Using AWS Systems Manager (SSM) to automatically deploy and install packages to Windows EC2

Nebojsa Martinovic
Beck et al.
Published in
6 min readSep 11, 2020

Recently we got a task from the Company’s CISO, from one of our customers where we manage the AWS infrastructure, to install a Nessus agent which will be used to perform centralized security scans for all active Windows EC2 instances. On itself installing a piece of software is not that challenging at all when taking into consideration only one or two instances, but in a bunch of some ten’s of instances, imagine the effort to log in each of one of those instances and installing manually the agent.

Manually installing software is definitely not an option so, let’s use a software distribution tool, we could use a tool such as Microsoft SCCM or other products, but why introduce another product when AWS Systems Manager has this feature out of the box? In this blog you will find our solution to this package installation problem, based on AWS SSM.

So, what is actually AWS SSM?

AWS Systems Manager gives you visibility and control of your infrastructure on AWS. Systems Manager provides a unified user interface so you can view operational data from multiple AWS services and allows you to automate operational tasks across your AWS resources. With Systems Manager, you can group resources, like Amazon EC2 instances, Amazon S3 buckets, or Amazon RDS instances, by application, view operational data for monitoring and troubleshooting, and act on your groups of resources. Systems Manager simplifies resource and application management, shortens the time to detect and resolve operational problems, and makes it easy to operate and manage your infrastructure securely at scale.

There are a lot of different services which are offered in AWS Systems Manager, but the one which will be useful in this case is the. A small explanation of this service:

AWS Systems Manager Distributor lets you package your own software — and find AWS-provided agent software packages, such as AmazonCloudWatchAgent, or third-party packages such as Trend Micro — to install on AWS Systems Manager managed instances. Distributor publishes resources, such as software packages, to AWS Systems Manager managed instances. Publishing a package advertises specific versions of the package’s document — a Systems Manager document that you create when you add the package in Distributor — to managed instances that you identify by managed instance IDs, AWS account IDs, tags, or an AWS Region.
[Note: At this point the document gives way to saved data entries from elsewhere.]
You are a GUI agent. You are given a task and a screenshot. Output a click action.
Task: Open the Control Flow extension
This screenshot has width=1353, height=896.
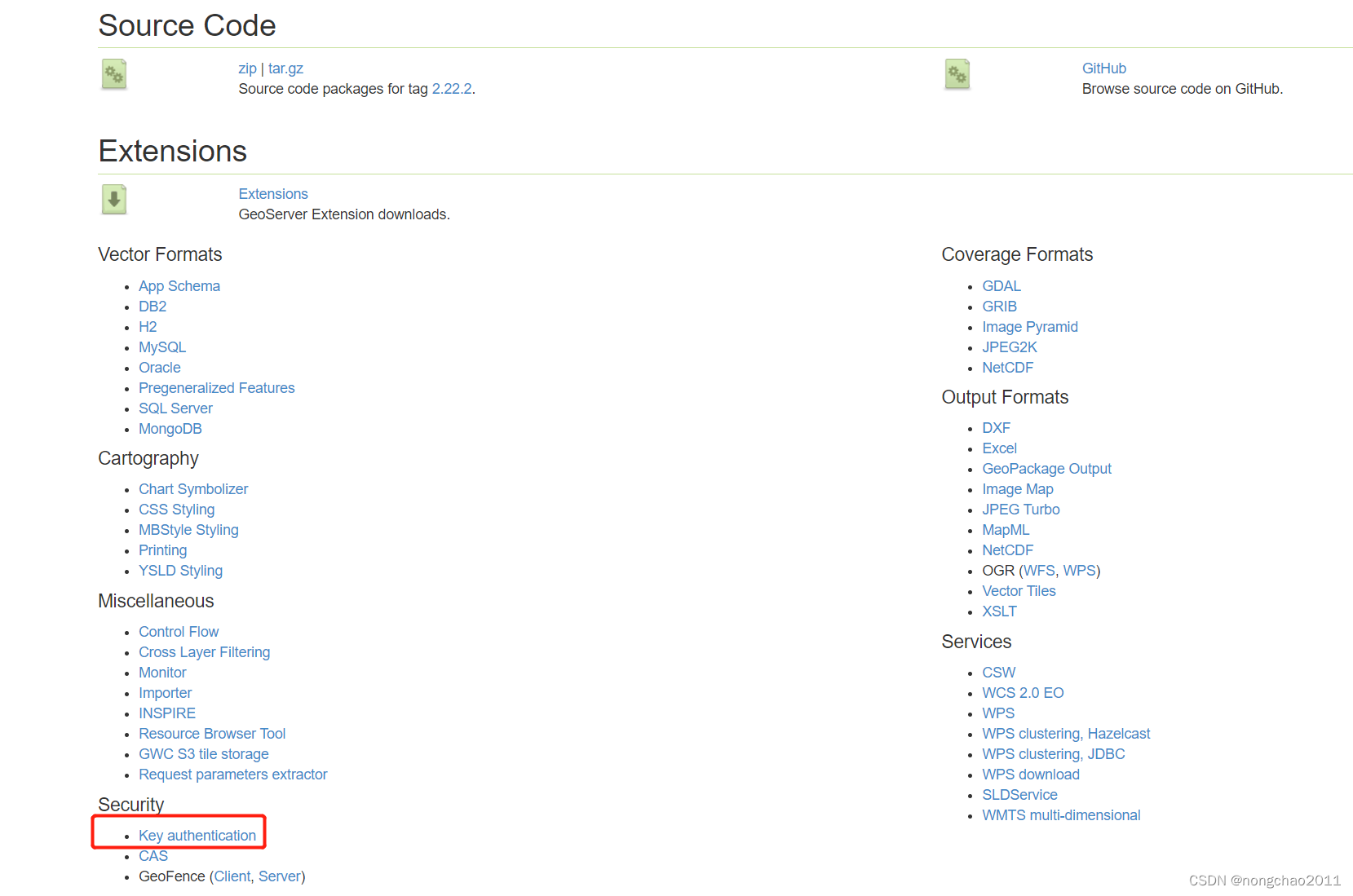(x=179, y=631)
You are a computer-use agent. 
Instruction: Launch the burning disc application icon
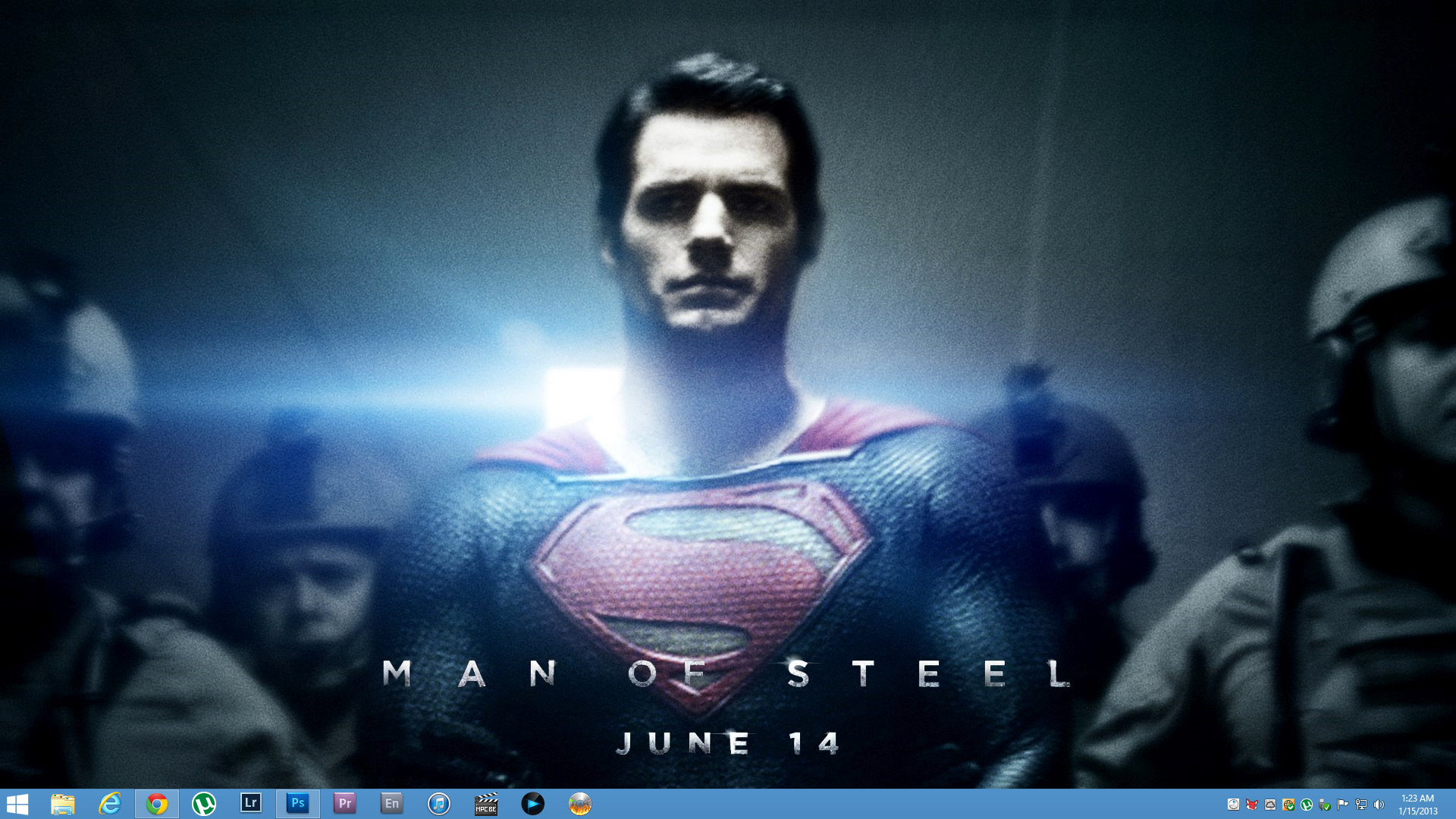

Perfect, so let’s start, first thing to do in order to be able to use SSM distributor, we need to add the EC2 instance to the SSM managed instances. We will not cover this step in this blog, but you can follow the AWS documentation link for this step here: https://docs.aws.amazon.com/systems-manager/latest/userguide/managed_instances.html

Lucky for us our instances were already available in the managed instances from SSM, our managed instances looks like this:

So the whole process of creating packages and distributing it on the instances with SSM Distributor, was easy and straightforward.

We will be showing you the example on how we did it:

By clicking on the Create packages in Distributor you will get this option:

We choose the Simple, remember we wanted to have it as fast and as simple as possible, yes you can select advance and do it partially yourself.

To continue, we added the details like name and version but the option version is optional, also added the location of the s3 bucket were the package should be stored.

After we filled the details and location, now is time to upload the software, by clicking on the option upload the software and selecting our software package, the result is as shown below.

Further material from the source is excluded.